This article covers the same ground as the video below — rack layout, switching architecture, patch panels, PoE distribution, wireless coverage, and protocol dongles. This is Part 7 of an 8-part series.
Why PoE changes the design
Power over Ethernet delivers both power and network connectivity over a single Cat6A cable. For a house with cameras, access points, doorbells, readers, and sensors spread throughout — including outdoors — this fundamentally simplifies the installation. Every device needs one cable run to the central rack rather than a separate network drop and a separate power outlet at each location. For a smart home designed from scratch, PoE isn't a convenience — it's the architecture.
The rack
A network rack is a standardized 19-inch enclosure for housing rack-mountable equipment. Each slot is measured in rack units (U), with each U equal to 1.75 inches of height. For a home of this scale with room to grow, a full 42U rack provides the space needed for all current equipment plus expansion capacity.
The rack houses, from top to bottom: the internet connection (cable modem on a 2 Gbps connection, configured in gateway-only mode to pass traffic straight to the UDM Pro), the Ubiquiti Dream Machine Pro (router, firewall, PoE switch, NVR, and control plane for all Ubiquiti equipment), two Ubiquiti ProMax 48 PoE switches (48-port each, with PoE+ and PoE++ gigabit and 2.5G ports plus four 10G SFP ports per switch), the Ubiquiti NVR Pro (24 4K cameras, 7 drive bays, ~30 days storage, 10G SFP), a Ubiquiti UNAS Pro (NAS for file storage, backups, and media, 10G SFP), a Ubiquiti AI Key (extended AI detection capabilities), a rack server (for Home Assistant, Docker, and applications), and the Ubiquiti Power Distribution Pro (16 remotely resettable outlets) with two Ubiquiti Power Backup units for critical devices.

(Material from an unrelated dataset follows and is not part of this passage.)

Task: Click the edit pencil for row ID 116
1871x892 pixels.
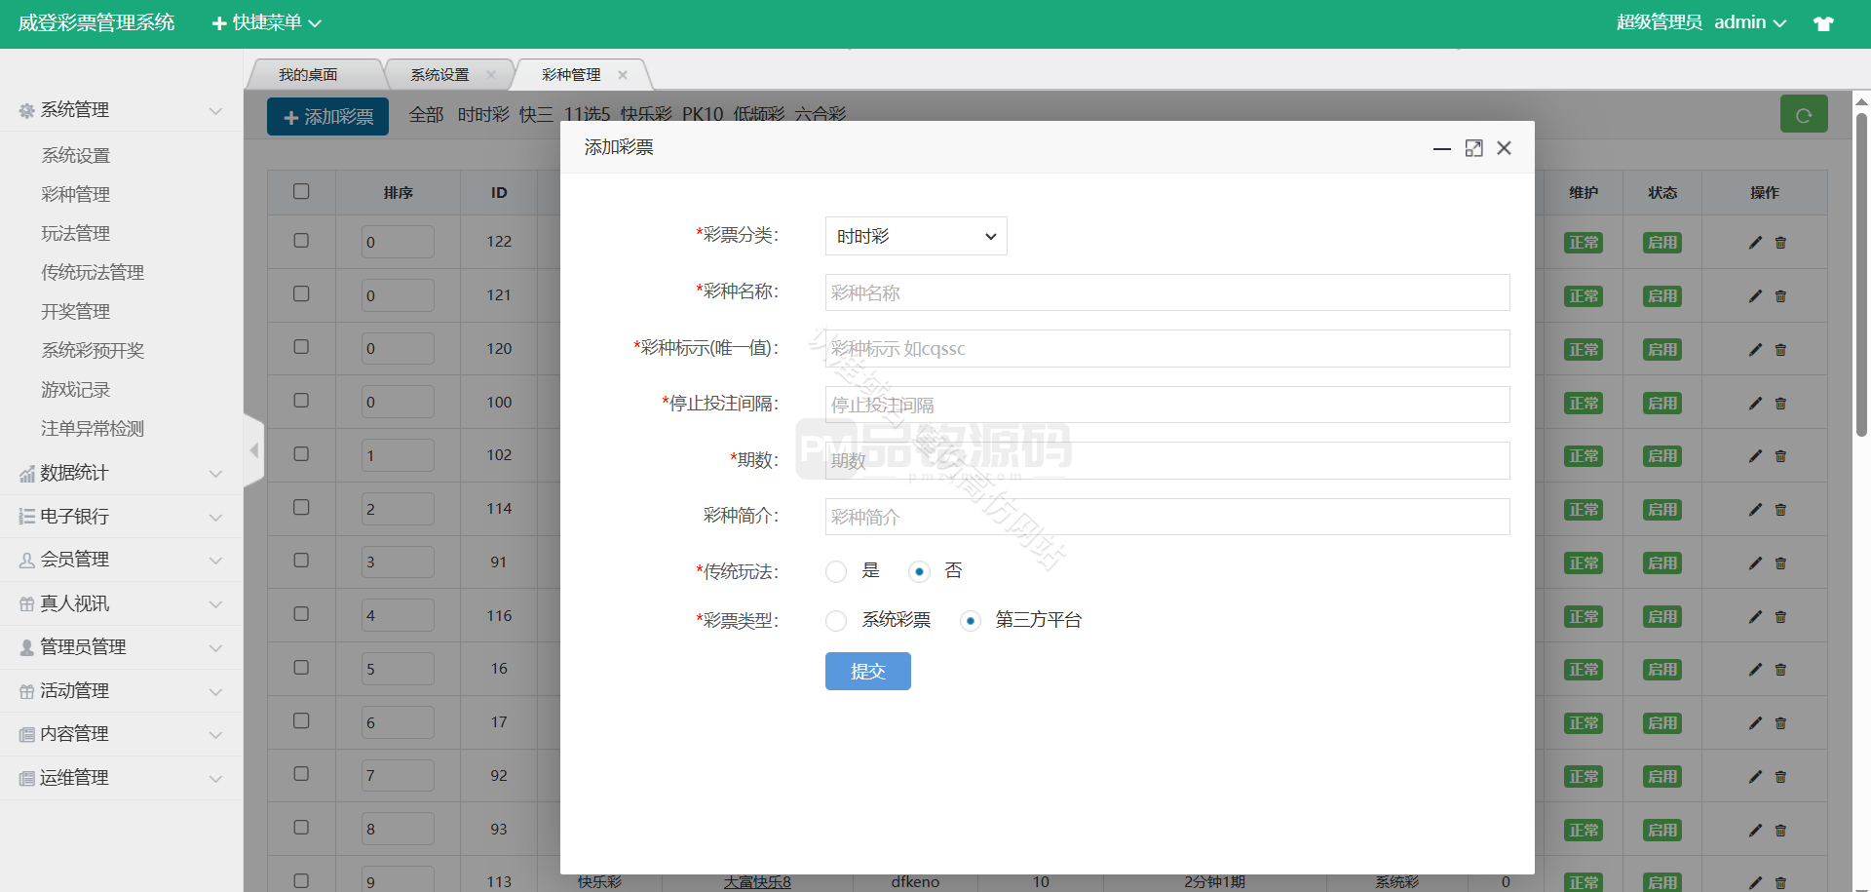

Patch panels and cable management
All cable runs from devices terminate at 24-port patch panels rather than directly at the switch. Each panel position has a keystone jack where the solid-core premise run terminates. A short stranded patch cable connects the keystone to the switch port. This two-segment approach — solid core in the walls, stranded patch cables in the rack — is the correct architecture for several reasons.
Solid core cable is stiffer and harder to terminate into RJ45 connectors reliably; keystone terminations are easier and more consistent. Patch panels make it trivial to trace which cable goes where — label the panel, not the cable bundle. Patch cables absorb the flex and strain that would otherwise work the wall run over time. And the result looks organized, which matters in a rack you'll be working in for years.
The UDM Pro connects to the first switch via a Direct Attach Cable (DAC) on the SFP port — this carries traffic at 10 Gbps without the overhead of optical transceivers. The two switches connect to each other similarly. High-throughput devices (NVR, NAS) connect to 10G SFP ports on the switches. Everything else connects to the standard PoE gigabit or 2.5G ports.
Remote switches for room connectivity
Bedrooms, workrooms, and other areas that need more wired connections than a single run can provide get Ubiquiti Flex switches. These 5-port PoE switches are powered by the rack switches over the same premise run that carries their uplink — one cable to the room, five ports out. Laptops, desktops, printers, and additional devices connect to the Flex without requiring individual home-runs to the rack for each.
Wireless coverage
Three Ubiquiti U7 Pro access points — hardwired to the rack via patch panel, PoE-powered — provide coverage across both floors. They're staggered in placement to divide the house into roughly equal coverage zones, supporting 2.4, 5, and 6 GHz bands simultaneously. Wired APs with proper placement outperform consumer mesh systems significantly in throughput consistency and latency.
Protocol dongles
A Sonoff Zigbee 3.0 Plus USB dongle acts as the Zigbee coordinator, connecting to the server running Home Assistant via USB and managing the Zigbee mesh through the Zigbee2MQTT integration. A Z-Wave 800 series dongle provides Z-Wave capability as a future option — no Z-Wave devices are planned initially, but the dongle costs little and the option to add Z-Wave devices later is preserved without requiring additional hardware.